--- TEXT SHOWN ---

Published: August 12, 2008

The Bush administration has never masked its distaste for most environmental laws or its ambitions to thwart Congress’s will. Now in its waning months, it is trying to undermine the Endangered Species Act.

This week, the interior secretary, Dirk Kempthorne, proposed a regulatory overhaul of the act that would eliminate the requirement for independent scientific reviews of any project that could harm an endangered species living on federal land.

Instead, federal agencies would decide on their own whether the projects — including construction of highways and dams — pose a threat and then move ahead if they determine there is no problem. Mr. Kempthorne called the changes “narrow.” If these changes are narrow, we hate to think of what he means by broad.

The new regulations would overturn one of the act’s most fundamental provisions. Under current rules, federal agencies are required to submit their plans to either the Fish and Wildlife Service or the National Marine Fisheries Service.

This in effect gives scientists at those agencies the right to say no to any project or, as is most often the case, to require modifications if the project threatens an endangered species. Mr. Kempthorne would now effectively remove these agencies, whose job is to oversee the act, from the process.

The dangers of such “self-consultation” should be obvious.

--- DATA IN THIS EXERCISE ---

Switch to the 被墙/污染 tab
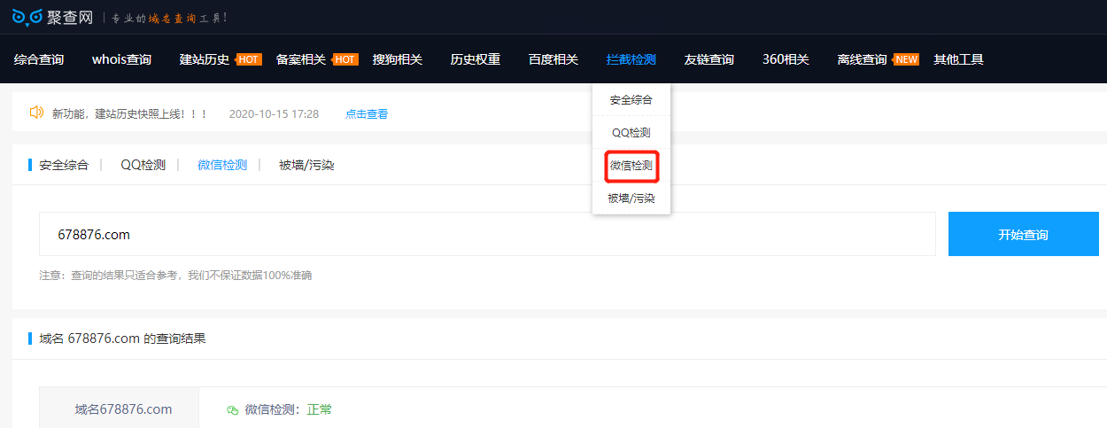 point(306,165)
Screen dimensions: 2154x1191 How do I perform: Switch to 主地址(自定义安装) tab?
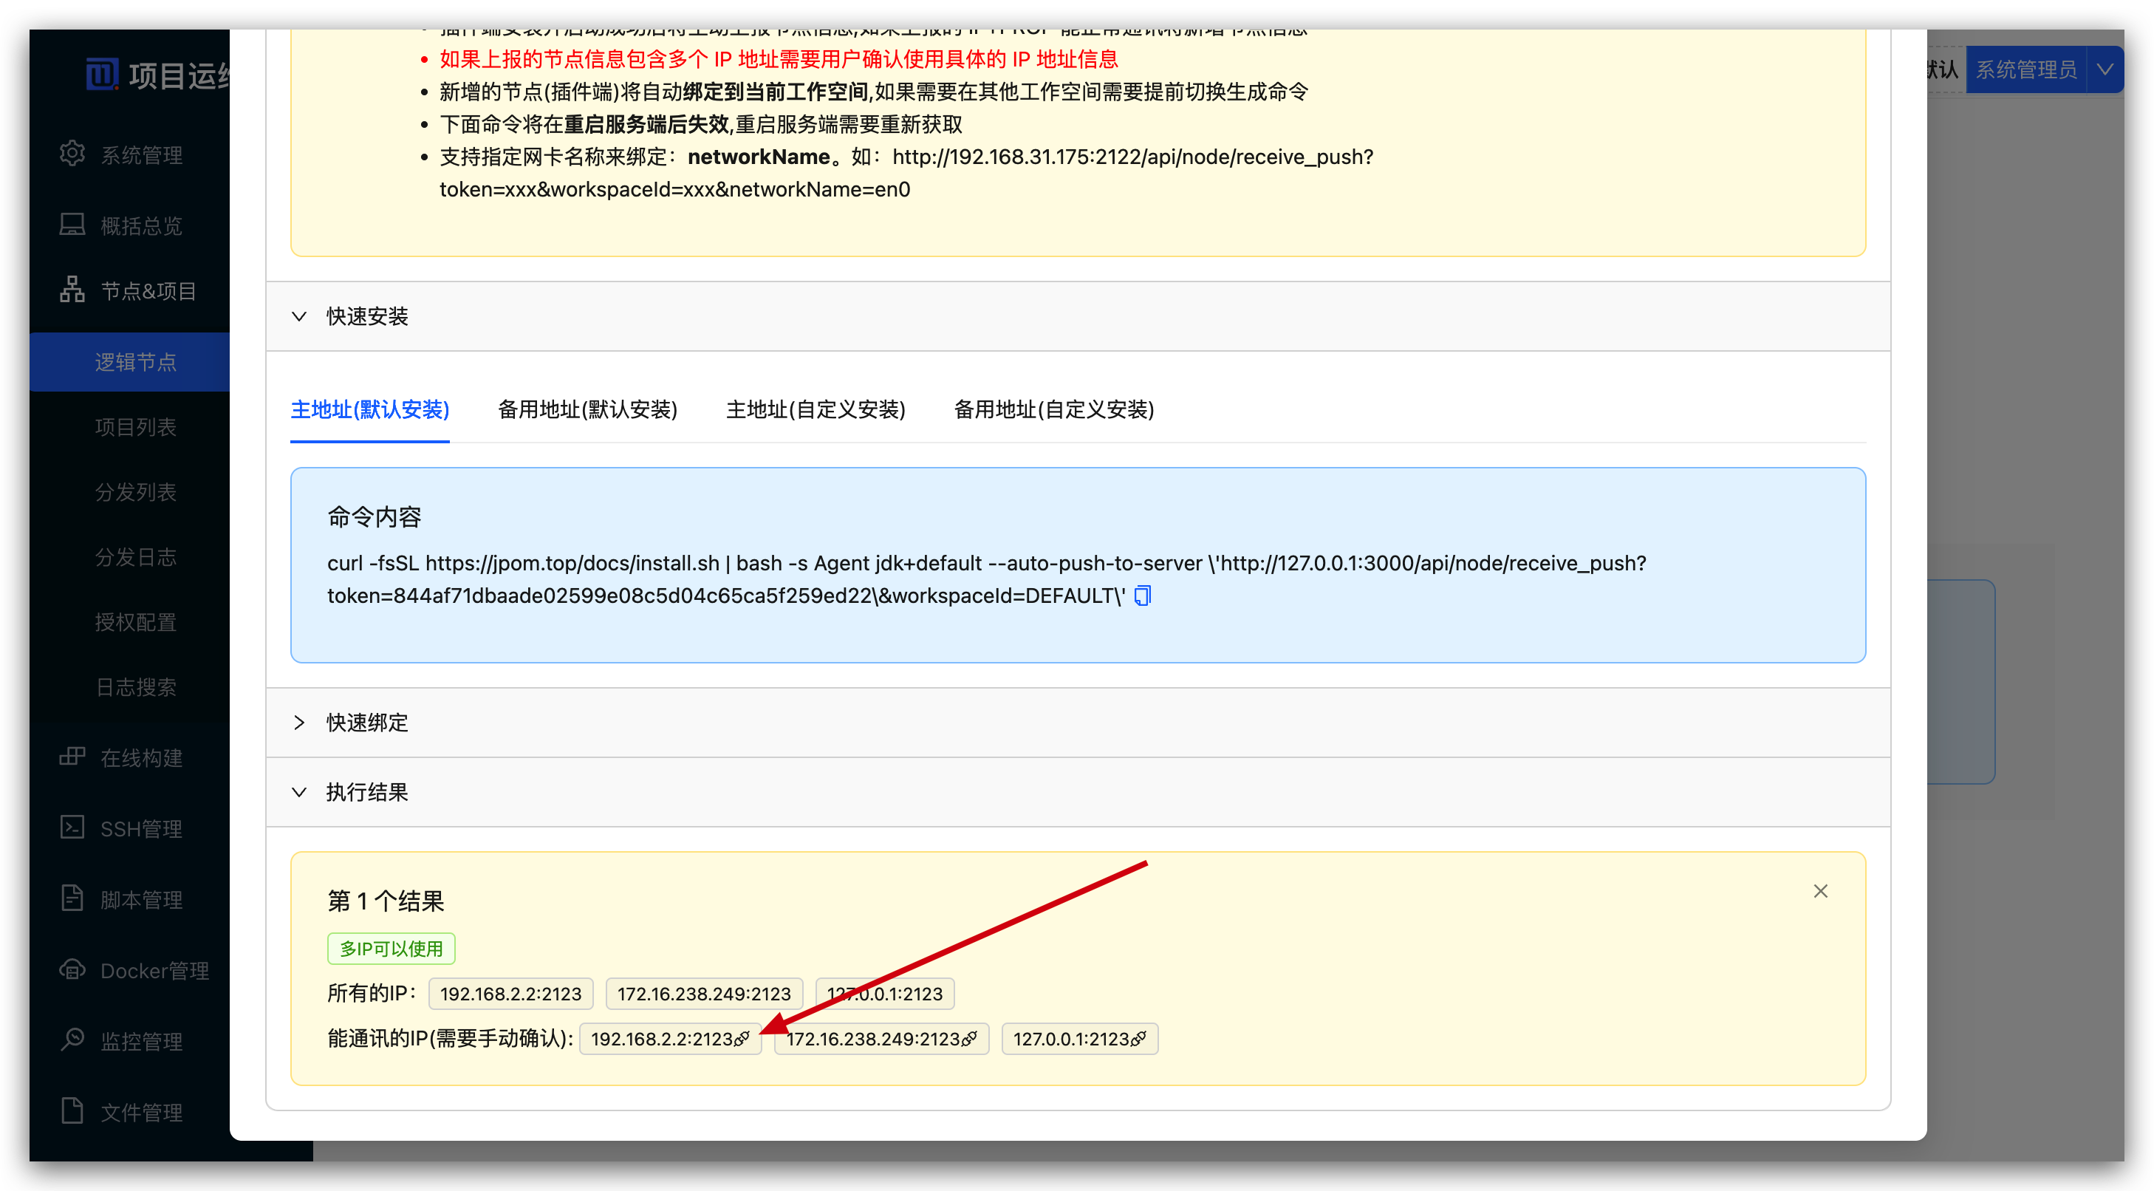815,410
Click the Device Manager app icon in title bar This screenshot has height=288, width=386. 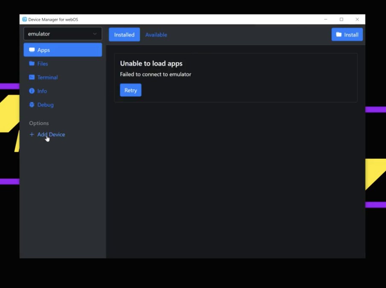coord(25,19)
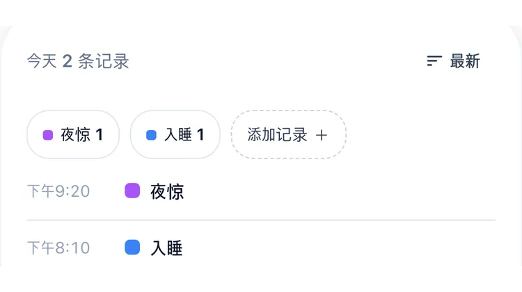Open the 入睡 record at 下午8:10
522x292 pixels.
pyautogui.click(x=261, y=248)
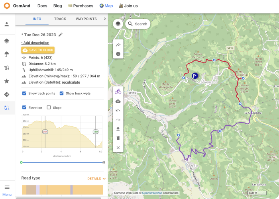The height and width of the screenshot is (199, 279).
Task: Toggle the Show track wpts checkbox
Action: tap(62, 94)
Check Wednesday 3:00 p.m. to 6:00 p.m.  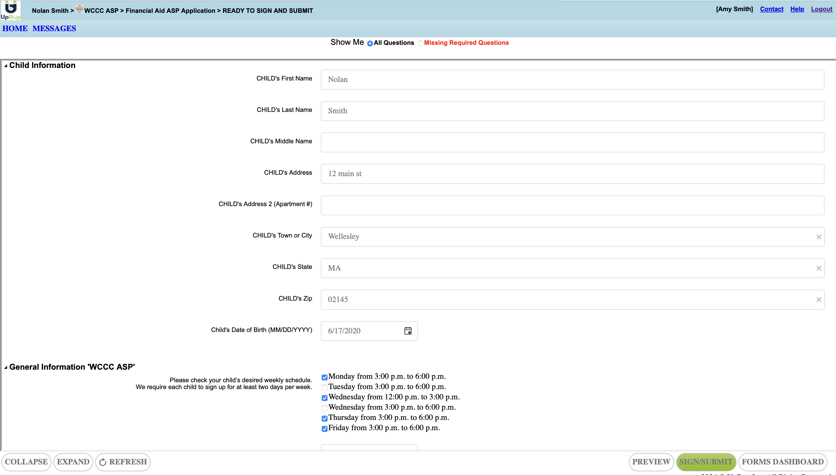point(324,408)

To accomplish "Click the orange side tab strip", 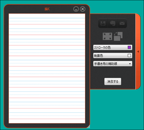I will [x=138, y=51].
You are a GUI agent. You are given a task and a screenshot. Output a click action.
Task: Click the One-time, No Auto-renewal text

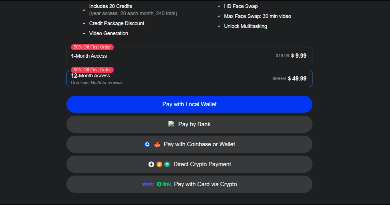tap(97, 82)
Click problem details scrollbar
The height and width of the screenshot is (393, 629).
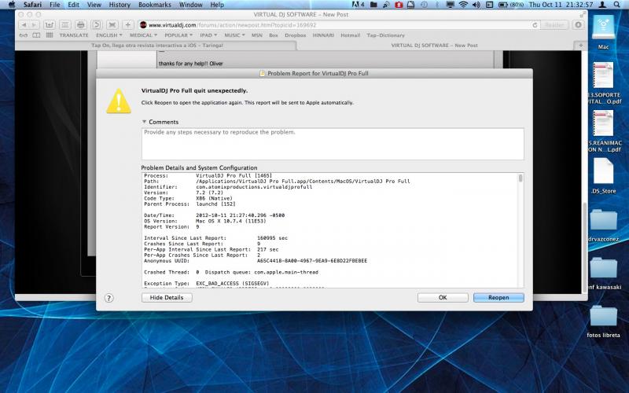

---

REQUEST A » Starting at the line in the records that contains "You are a GUI" and ending at the last line of the records, give those lines as a Markdown table with the columns Number and Record line, skipping blank lines. Omit the pictures.
REQUEST B » Carry the editorial on the proposed Endangered Species Act changes further, beginning right after its final sentence.

TASK OUTPUT A »
| Number | Record line |
|---|---|
| 1 | You are a GUI agent. You are given a task and a screenshot. Output a click action. |
| 2 | Task: Click the One-time, No Auto-renewal text |
| 3 | tap(97, 82) |
| 4 | Click problem details scrollbar |
| 5 | The height and width of the screenshot is (393, 629). |

TASK OUTPUT B »
The Bureau of Reclamation likes to build dams; the Department of Transportation likes to build highways. Protecting endangered species is not their priority. Other agencies, like the Office of Surface Mining or the Bureau of Land Management, have shown themselves far too vulnerable to pressure from the very industries, like mining, they are meant to regulate.

The Endangered Species Act has, on the whole, been successful in arresting the decline of many species that might otherwise have gone extinct. In cases like the bald eagle, it has helped restore the health of a species to a point where it can be removed from the endangered list. But many property owners and commercial interests, including developers and loggers, hate the act because, in their view, it unreasonably inflates costs.

The Bush administration has tried hard to accommodate their interests. It has gone to great lengths to circumnavigate the clear language of the law by rigging the science (in many cases ignoring their own scientists), negotiating settlements favorable to industry and simply refusing to obey court orders. This time, however, the administration means to rewrite the law itself, albeit through regulatory means.

There is now a 30-day comment period, after which the department is likely to issue a final rule. In 2006, courts struck down a similar if narrower effort to give the Environmental Protection Agency authority to approve pesticides without consulting with the Fish and Wildlife Service or National Marine Fisheries Service. Mr. Kempthorne’s latest assault deserves a similar fate.